Still, Chile’s central bank doesn’t completely reject their usage, though it sees them as a measure of last resort, bank Vice President Manuel Marfan said last year. Colombia also reserves the right to implement measures, though the cost of doing so currently outweigh the benefits, central bank chief Jose Dario Uribe has repeatedly said.
“The text issued by the IMF is very cautious,” European Central Bank Vice President Vitor Constancio told reporters Dec. 8 following a meeting of European and Latin American policy makers in Santiago. “Everyone around the table was in agreement that what is important are indeed the fundamental policies that have to do with macroeconomic stability that are relevant in addressing the impact of capital flows more than any measures that could only be relevant for very short-term flows.”

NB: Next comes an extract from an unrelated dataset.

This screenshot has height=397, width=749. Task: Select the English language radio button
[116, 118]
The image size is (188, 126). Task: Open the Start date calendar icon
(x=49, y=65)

Countries are under less pressure now than they were previously to deter investment. While Brazil’s economy expanded 7.5 percent in 2010, its fastest pace in two decades, it is forecast to grow only 1.27 percent this year. Since reaching a 12-year high in July 2011, the real has fallen 26 percent and the Bovespa stock index’s 3 percent increase this year is less than half the gains of U.S. and European benchmark indexes.
As Brazil’s economy struggles to regain its footing, the government last week began unwinding several controls, reducing the maturity of foreign loans subject to a 6 percent tax.
Still, if Europe’s debt crisis stabilizes and the U.S. resolves its fiscal problems, investors may once again seek higher returns in emerging markets.
Net private capital inflows into Latin America will decline by an estimated $1 billion this year from $254 billion in 2011, according to the Institute of International Finance. Still, inflows will expand 8 percent in 2013, according to the Washington-based baking association.
“I don’t know if it will be discussed 10 percent of the time or 50 percent of the time, but controls will come up” in Lagarde’s talks with finance officials, Loser said. “It’s very relevant in Latin America.”